Com duração de uma hora, a obra de dança contemporânea narra, em três atos, a trajetória de Chávez num tom digno da ideologia norte-coreana.
Toda a mitologia do comandante é retratada: a infância humilde na savana; a educação política; a chegada ao poder; os ataques por parte da oposição e dos EUA, incluindo a tentativa de golpe, em 2002; e a última aparição pública, quando Chávez, já esgotado pelo câncer, encerrou a campanha de 2012 cantando na chuva para uma multidão em transe.

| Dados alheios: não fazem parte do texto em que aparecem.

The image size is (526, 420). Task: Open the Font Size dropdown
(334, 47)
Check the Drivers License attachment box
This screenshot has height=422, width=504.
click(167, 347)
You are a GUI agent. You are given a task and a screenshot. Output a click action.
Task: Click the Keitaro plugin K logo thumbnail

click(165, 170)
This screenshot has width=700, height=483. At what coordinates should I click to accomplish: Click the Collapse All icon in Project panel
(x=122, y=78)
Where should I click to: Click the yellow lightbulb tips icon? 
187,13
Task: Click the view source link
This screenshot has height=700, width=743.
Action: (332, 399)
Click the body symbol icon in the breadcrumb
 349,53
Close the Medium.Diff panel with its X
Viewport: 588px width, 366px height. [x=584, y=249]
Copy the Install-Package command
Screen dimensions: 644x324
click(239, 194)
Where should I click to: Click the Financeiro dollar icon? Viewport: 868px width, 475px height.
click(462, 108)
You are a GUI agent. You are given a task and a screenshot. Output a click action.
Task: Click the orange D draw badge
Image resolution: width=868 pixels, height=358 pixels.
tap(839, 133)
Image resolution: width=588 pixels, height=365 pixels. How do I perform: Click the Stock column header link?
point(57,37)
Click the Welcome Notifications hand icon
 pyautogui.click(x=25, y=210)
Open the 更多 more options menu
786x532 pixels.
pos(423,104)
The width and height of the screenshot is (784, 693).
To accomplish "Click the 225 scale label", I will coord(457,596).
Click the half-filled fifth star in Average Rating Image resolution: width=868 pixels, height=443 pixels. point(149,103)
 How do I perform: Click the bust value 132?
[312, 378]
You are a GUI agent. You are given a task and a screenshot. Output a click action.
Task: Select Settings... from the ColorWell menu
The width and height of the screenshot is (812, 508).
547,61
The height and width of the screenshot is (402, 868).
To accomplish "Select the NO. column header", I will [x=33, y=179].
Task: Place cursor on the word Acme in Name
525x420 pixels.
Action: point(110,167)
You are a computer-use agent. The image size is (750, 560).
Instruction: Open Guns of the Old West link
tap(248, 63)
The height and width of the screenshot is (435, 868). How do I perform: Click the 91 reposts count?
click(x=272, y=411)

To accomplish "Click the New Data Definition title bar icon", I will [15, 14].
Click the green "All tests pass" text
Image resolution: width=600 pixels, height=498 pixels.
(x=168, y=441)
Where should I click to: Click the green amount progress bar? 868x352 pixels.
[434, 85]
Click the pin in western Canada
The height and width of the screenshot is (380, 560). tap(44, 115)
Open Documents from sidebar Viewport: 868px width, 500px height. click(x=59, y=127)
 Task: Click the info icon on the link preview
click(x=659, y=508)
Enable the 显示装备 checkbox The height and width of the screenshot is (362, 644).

"A ideia nasceu na fila do velório do comandante [em 2013]. Quis transformar a dor em ação criativa", diz a diretora Maria Claudia Rossell.
Ela afirma que o governo não interferiu na peça, apesar da clara tentativa de manter viva a chama da revolução chavista, diminuída desde a morte do líder.
A produção, financiada principalmente por bancos estatais, impressiona.
Quarenta jovens bailarinos se movimentam com fluidez pelo palco, ora juntando corpos para formar um jacaré gigante que simboliza os Estados Unidos, ora mimetizando imagens reais, projetadas num telão de fundo, mostrando o massacre de civis no "Caracazo", em 1989.
A música mescla notas do hino nacional, cantos chavistas e trechos de batuque e jazz com arranjos modernos. No lugar das falas, o que mais se ouve são trechos de discursos de personagens históricos, como o ditador Marcos Pérez Jiménez (1953-1958), mas principalmente de Chávez.
O acender das luzes, ao fim da apresentação, revela rostos ao mesmo tempo chorosos e sorridentes. "Chávez vive", grita alguém. "A luta segue", respondem dezenas.
A sala não está cheia, apesar da entrada gratuita.
Quem comparece são os chavistas mais fervorosos. Os mesmos que formam os 20% de venezuelanos que ainda apoiam o governo e atribuem os graves problemas do país (economia em ruínas, desabastecimento, violência) a uma suposta conspiração golpista, não ao sucessor de Chávez, Nicolás Maduro.
"Maduro está fazendo o que pode. Temos de apoiá-lo para que a revolução continue", diz o professor universitário Prudencio Chacon, 64.
"O cristianismo continuou sem Cristo. O chavismo continua sem Chávez."